*** Material for this task Section Begins ***
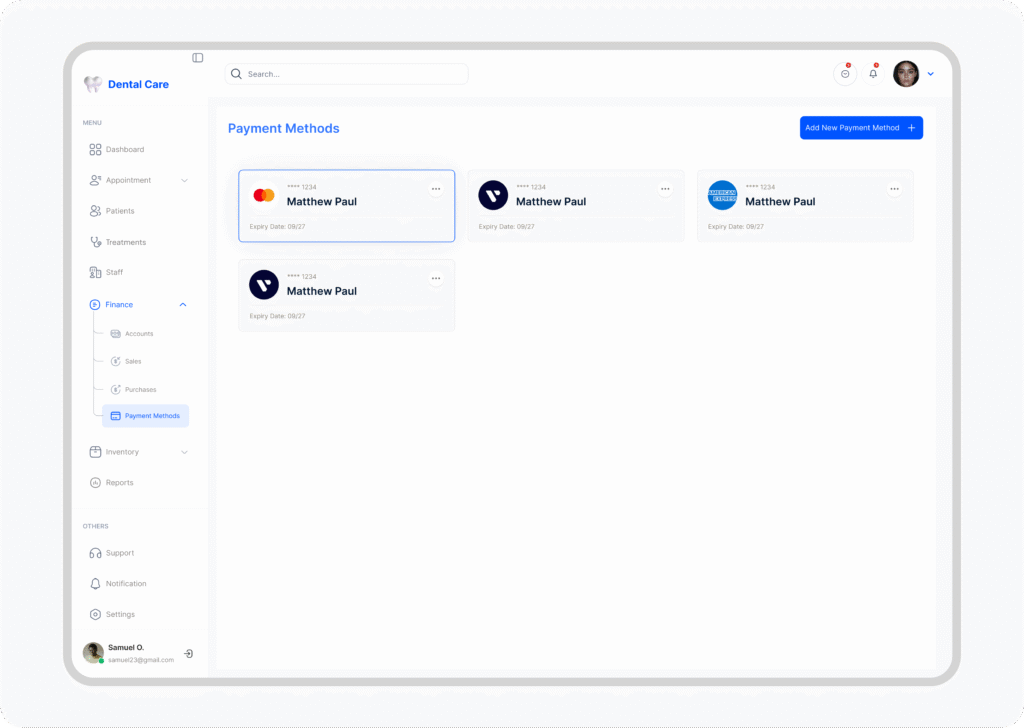Expand the Inventory menu chevron
This screenshot has width=1024, height=728.
(x=184, y=453)
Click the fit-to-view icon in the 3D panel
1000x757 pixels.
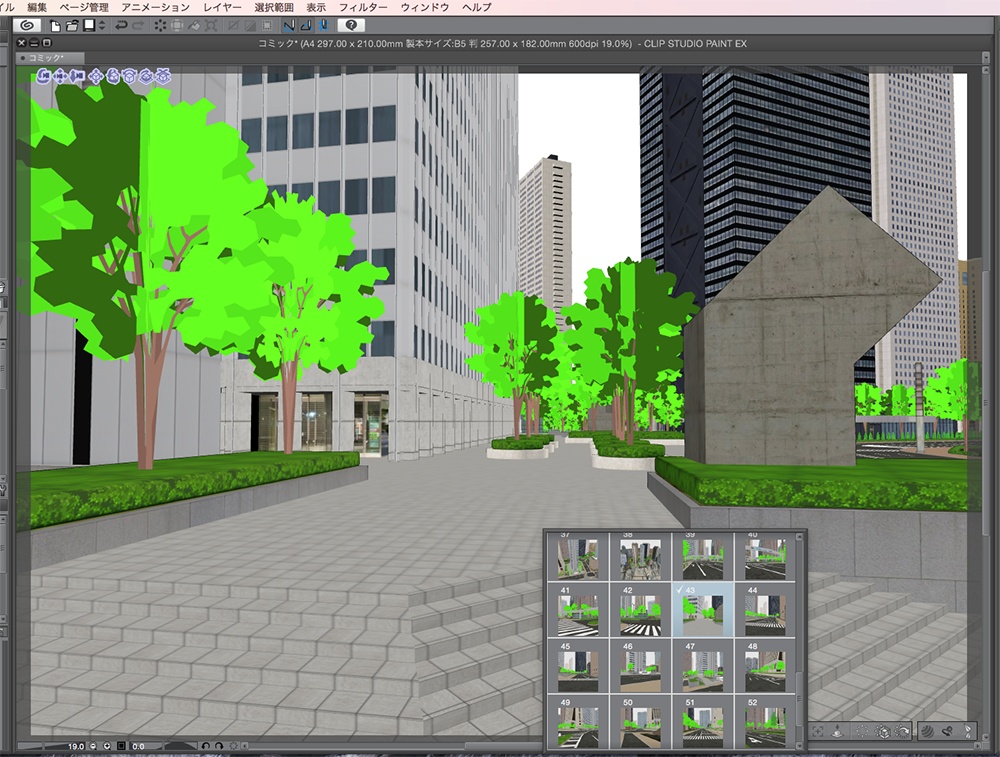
*** Material for this task Section Ends ***
● Requirement
With the pictures left out, output the lines from the one containing "Click the fit-to-view icon in the 3D panel" through the last line of the records above, exactly as they are.

● Result of the task
Click the fit-to-view icon in the 3D panel
1000x757 pixels.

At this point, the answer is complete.